At the end of it all do we just do things for ourselves? I don’t mean this in a rude way but I believe that selfishness is judged on how many people we help BEFORE helping/pleasing ourselves - at the end of it all, we still gain some sort of reward from performing a certain act and if we didn’t get that reward, we wouldn’t perform the act. I dont believe society is all to blame for making us this way, I believe it may just be human nature.

I know it’s a bit confusing but I hope you understand what I’m getting at here...

what's your opinion?

2007-02-19 23:06:30 · 106 answers · asked by Mistress_T 3 in Arts & Humanities Philosophy

Wow great answers. Just want to clarify, maybe selfish is a strong word to use as it has too many negative associations....maybe 'elightened self interest' as one member has pointed out.

I dont mean a reward in the physical sense, the feeling we get when someone thanks us for a favour we have done or just that 'feeling' is a sort of reward in itself.

For all those who disagree, valid points, thank you! Caesar's Wife, I see your point also.

2007-02-20 02:28:32 · update #1

Feeling good because you've helped others in whichever way is definately not a bad thing, after all do we not live to maximise our pleasures? Whether this be through helping others as well as ourselves.

Thanks for all the answers, I read every one! I've also learnt a few things as well.

2007-02-20 21:05:44 · update #2

106 answers

Would even asking class as Self-Gratification ?
But of course you are right, was only musing over this last night. It being my birthday I figured it would be nice to give something rather than receive, only to finally figure after feeling particularly proud of myself, that the act in itself could easilly be seen as satisfying myself.
I guess the flip-side to all actions is a nagging sense of self.

2007-02-19 23:09:01 · answer #1 · answered by brianthesnailuk2002 6 · 3 1

A mothers love is totally unconditional and she does not want to feel satisfaction about the love she gives.

We are all selfish in some shape or form indeed if it were not this way society would have crumbled a long time ago as that inbuilt selfishness helps the human race to survive.

Selfishness can be seen as both a strength and a weakness, the strength of doing something for ourselves when those around us expect us to do something for them. And a weakness for not appreciating the needs of others. That is how great nations are born through the survival of the strongest of characters and by helping the weakest become strong, by making them more determine and self sufficient and less reliant on others.
----------
[THE TASKS]
a) Update the selfishness discussion from "But of course" to "as satisfying myself.", replacing "birthday" with "anniversary".
b) Take the discussion on whether we only do things for ourselves further, continuing it from where it stops.

[Word and element pointing entries]
----------
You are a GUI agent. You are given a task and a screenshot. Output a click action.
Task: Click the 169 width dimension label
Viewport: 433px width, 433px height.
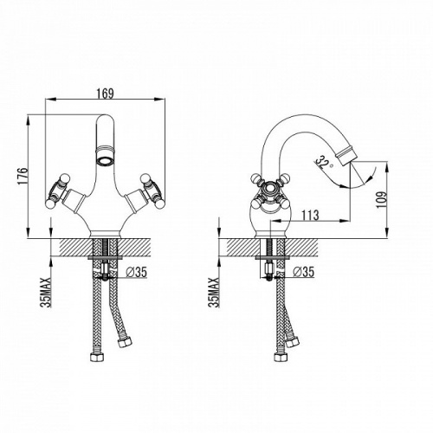point(105,94)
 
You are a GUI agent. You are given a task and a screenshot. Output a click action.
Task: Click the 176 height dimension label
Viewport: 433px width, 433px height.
point(23,176)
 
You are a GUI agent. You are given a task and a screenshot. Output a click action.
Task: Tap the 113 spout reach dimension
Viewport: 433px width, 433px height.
point(310,215)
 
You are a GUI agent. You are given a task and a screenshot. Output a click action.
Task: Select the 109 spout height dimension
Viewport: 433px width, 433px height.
point(381,199)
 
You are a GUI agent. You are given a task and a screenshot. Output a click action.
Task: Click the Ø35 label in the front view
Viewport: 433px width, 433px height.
point(137,272)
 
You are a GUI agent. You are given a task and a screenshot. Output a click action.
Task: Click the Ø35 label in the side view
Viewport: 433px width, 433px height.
point(303,272)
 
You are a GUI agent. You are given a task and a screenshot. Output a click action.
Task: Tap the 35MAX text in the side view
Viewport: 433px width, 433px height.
point(215,292)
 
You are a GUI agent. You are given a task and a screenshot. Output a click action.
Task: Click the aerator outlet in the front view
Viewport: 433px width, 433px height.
point(106,159)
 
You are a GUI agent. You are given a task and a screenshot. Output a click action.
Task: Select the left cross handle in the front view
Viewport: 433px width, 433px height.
point(58,191)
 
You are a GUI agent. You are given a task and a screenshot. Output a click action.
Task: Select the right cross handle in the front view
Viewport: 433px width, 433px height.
point(152,191)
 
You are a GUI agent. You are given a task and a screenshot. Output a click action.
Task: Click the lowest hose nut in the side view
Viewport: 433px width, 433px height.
point(279,357)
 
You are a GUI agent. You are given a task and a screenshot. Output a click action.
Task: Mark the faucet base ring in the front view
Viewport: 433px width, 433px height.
point(105,234)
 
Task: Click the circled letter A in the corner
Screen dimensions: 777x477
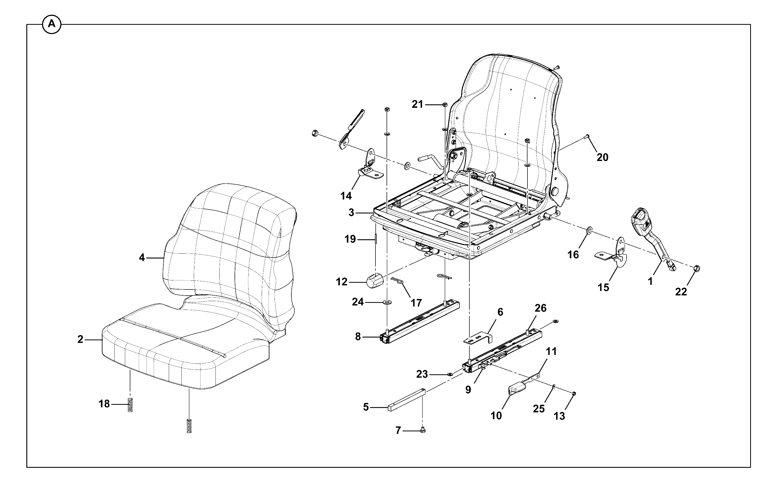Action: pos(51,24)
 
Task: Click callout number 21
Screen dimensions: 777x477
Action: pos(417,104)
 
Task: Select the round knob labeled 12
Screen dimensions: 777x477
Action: pos(374,280)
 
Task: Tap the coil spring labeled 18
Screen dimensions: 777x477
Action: pos(130,405)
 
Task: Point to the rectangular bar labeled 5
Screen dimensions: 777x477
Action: pos(406,400)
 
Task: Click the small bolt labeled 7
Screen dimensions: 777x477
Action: pos(423,430)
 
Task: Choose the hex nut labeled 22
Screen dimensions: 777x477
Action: pos(698,269)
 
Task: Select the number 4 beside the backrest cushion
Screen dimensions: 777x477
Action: pos(142,258)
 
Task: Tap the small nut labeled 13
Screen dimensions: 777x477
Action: pos(574,393)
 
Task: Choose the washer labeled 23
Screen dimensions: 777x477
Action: pos(450,374)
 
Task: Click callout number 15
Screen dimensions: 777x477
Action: pos(603,287)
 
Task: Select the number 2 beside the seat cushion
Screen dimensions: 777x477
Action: pos(80,339)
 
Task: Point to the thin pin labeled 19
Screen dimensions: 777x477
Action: pos(376,239)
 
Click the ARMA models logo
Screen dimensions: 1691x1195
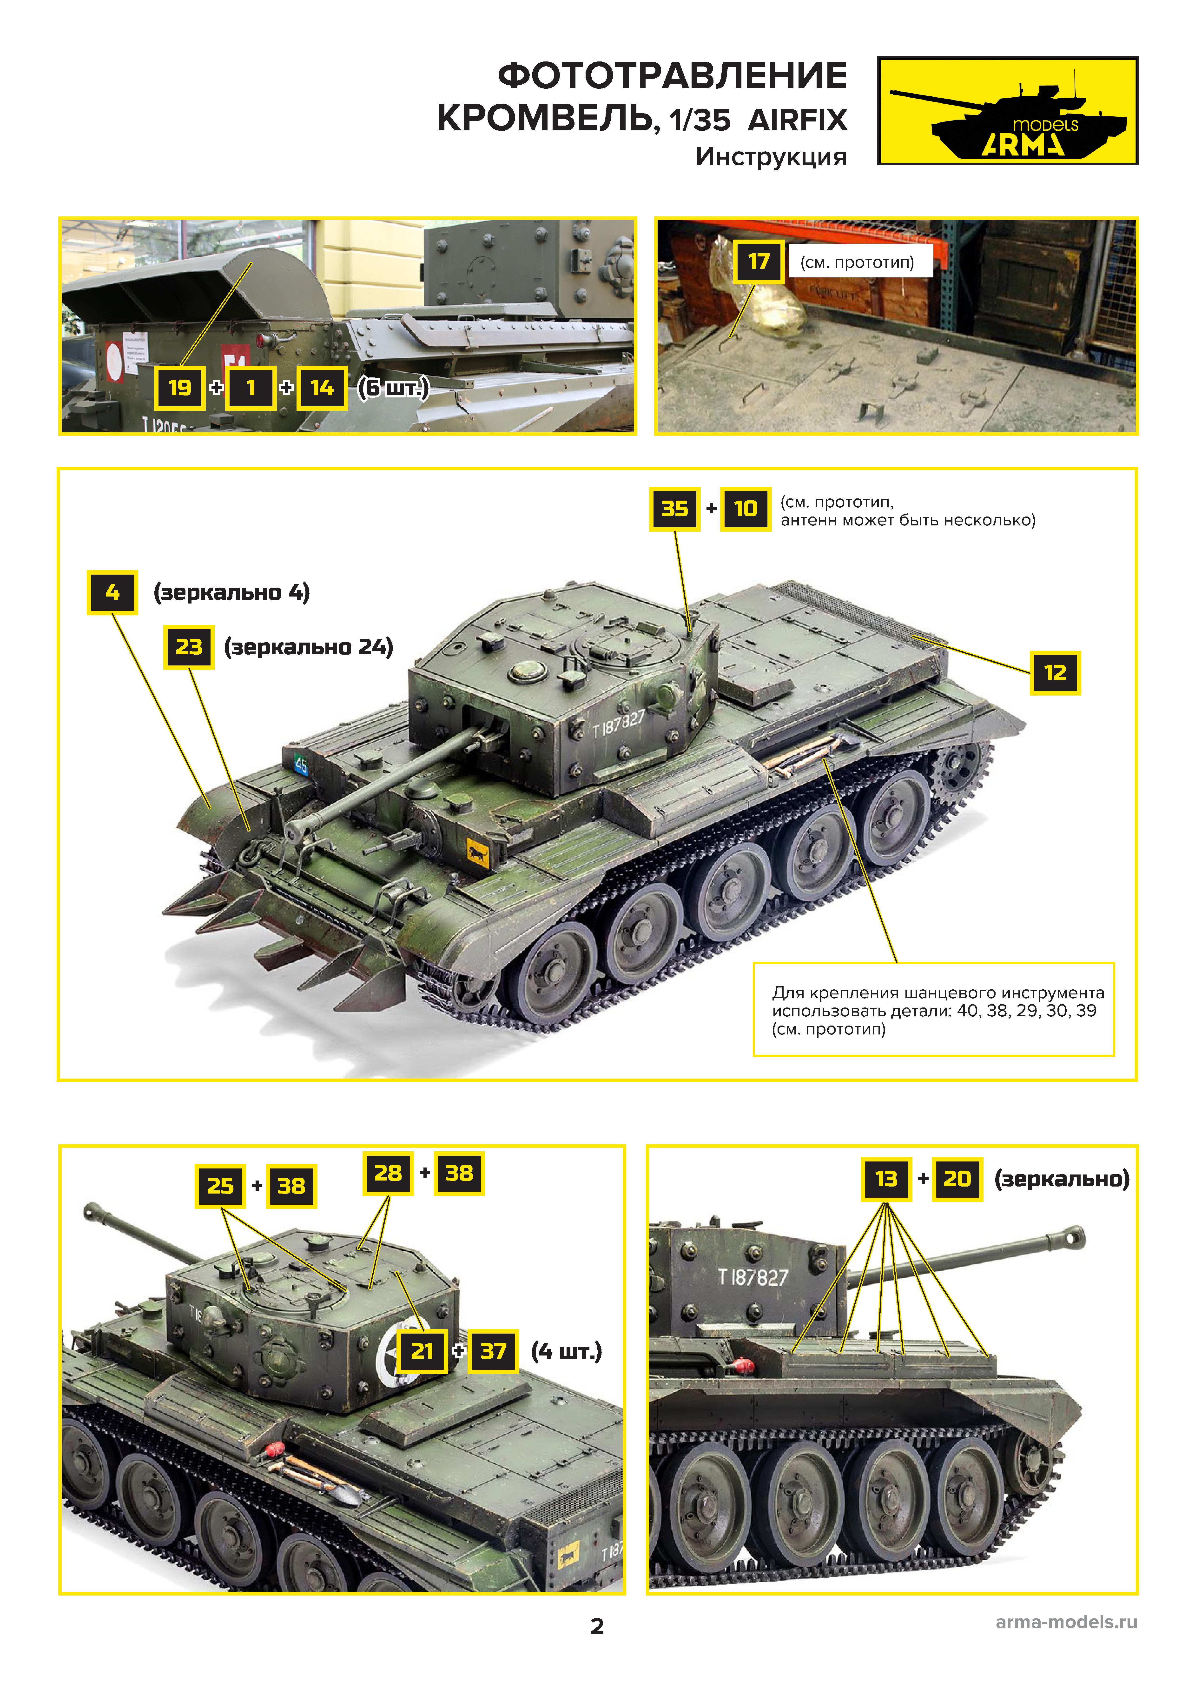pyautogui.click(x=1007, y=110)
----------
[OUTPUTS FOR THE TASKS]
a)
But of course you are right, was only musing over this last night. It being my anniversary I figured it would be nice to give something rather than receive, only to finally figure after feeling particularly proud of myself, that the act in itself could easilly be seen as satisfying myself.

b)
2007-02-20 05:45:45 · answer #2 · answered by Anonymous · 1 0

If you had to go and visit your Aunty Mabel every week for months on end and listen to her going on and on and on - surely a bit of self gratification is your reward?
For example - I found a wallet containing a lot of money. Much to my husband's disgust I handed it in because I know what it is like to be really poor. As my husband said: it was a pointless thing to do. My satisfaction comes from the hope that the person who lost it, found it. And if someone stole it - well, it's not on my conscience.
Does that make sense? The satisfaction from doing right is a big part of the deal - otherwise what's the point? That is your reward. And if that counts more than a physical reward, surely that is a good thing.
Say you're saving someone's life by donating a kidney. That must outweigh any minor self righteous feeling - the pain, the worry and the concern over your own life. The seriousness of the situation is more important than the feeling of self satisfaction with one self.
So no, I don't agree with you. I think the self gratification comes after you do something good. No one goes around saying "I will feel good therefore I donate my kidney" - unless they're mad.
Do you understand what I mean?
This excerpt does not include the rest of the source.